MK Zehava Galon, head of the far-left Meretz party, was one of the first Israeli MKs to respond to US President Barack Obama's announcement Saturday that he was turning to Congress for a decision on whether to attack Syria. She said that Israel, too, should implement a system in which there is Knesset oversight on decisions to go to war.
"Without judging whether the American president's policy on Syria is right or not,” she wrote on Facebook, “his decision to ask for congressional approval for an an act of war has great meaning.”
She continued: “Think about the way in which decisions on military operations beyond the border are made in Israel: the authority is vested fully in the government, it passes it on to the Cabinet, and from there to the Septet and from there to the special Cabinet, and so in the end, two or three people make the fateful decision on attacking in a foreign country – which could lead to a total war – on their own, in the dead of night, without letting any other element in the governing establishment cast doubt on the idea. Just think about how we launched the Second Lebanon War.”
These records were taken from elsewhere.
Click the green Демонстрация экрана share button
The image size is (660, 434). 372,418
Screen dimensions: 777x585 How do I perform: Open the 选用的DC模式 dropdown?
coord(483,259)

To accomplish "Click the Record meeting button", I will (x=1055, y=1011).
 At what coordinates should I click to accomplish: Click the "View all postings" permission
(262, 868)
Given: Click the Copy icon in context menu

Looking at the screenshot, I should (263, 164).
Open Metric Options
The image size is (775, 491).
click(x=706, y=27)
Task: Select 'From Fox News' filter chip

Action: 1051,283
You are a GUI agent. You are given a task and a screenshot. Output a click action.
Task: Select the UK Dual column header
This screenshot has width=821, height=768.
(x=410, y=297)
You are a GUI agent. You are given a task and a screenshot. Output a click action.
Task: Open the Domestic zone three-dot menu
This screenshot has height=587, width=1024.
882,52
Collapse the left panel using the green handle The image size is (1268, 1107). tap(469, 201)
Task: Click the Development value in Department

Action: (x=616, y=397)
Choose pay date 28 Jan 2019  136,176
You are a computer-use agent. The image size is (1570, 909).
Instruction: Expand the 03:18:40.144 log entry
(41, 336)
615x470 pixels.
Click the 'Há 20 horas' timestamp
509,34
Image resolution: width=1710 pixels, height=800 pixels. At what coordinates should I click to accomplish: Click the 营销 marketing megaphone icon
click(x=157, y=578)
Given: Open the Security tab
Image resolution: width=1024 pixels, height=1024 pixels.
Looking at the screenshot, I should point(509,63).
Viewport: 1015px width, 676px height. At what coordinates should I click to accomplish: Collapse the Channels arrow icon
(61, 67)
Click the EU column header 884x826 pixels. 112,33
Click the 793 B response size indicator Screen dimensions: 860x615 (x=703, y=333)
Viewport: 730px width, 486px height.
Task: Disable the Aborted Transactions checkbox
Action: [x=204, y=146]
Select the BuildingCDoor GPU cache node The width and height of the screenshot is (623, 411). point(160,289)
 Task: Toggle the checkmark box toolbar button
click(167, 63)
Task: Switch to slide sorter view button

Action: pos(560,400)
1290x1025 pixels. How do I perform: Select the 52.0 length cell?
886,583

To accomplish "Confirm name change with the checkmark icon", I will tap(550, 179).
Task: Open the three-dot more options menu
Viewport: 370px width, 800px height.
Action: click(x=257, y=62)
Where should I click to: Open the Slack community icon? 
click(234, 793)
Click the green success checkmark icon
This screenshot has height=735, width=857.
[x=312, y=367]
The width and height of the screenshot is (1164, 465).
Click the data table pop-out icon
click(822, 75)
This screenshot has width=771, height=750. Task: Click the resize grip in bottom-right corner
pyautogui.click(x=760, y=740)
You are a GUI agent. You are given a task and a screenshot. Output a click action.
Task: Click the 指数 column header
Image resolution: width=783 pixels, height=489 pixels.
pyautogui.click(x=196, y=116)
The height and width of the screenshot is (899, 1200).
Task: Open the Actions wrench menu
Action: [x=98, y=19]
Galon qualified her statement, saying: "I don't think that every military action requires Knesset approval, like the approval Obama is now asking Congress for. That isn't reasonable, for obvious reasons. But there certainly needs to be oversight by the elected branch on such strategic decisions. That is why, last year, I proposed a bill amending the Basic Law: Government, stating that a government decision to go to war would have to at least receive the preliminary approval of a special subcommittee of the Knesset's Foreign Affairs and Security Committee.”
"At present,” she added, “the government is only required to report to the Knesset ex post facto, and the amendment I proposed would bring in an external control to protect against hurried decisions, which does not exist at present, without detracting from the secrecy and speed that are needed in such cases.”
Galon stressed that the international community must not remain silent over the “mass butchery” taking place in Syria and that moral justification for action against the killing has existed for a long time.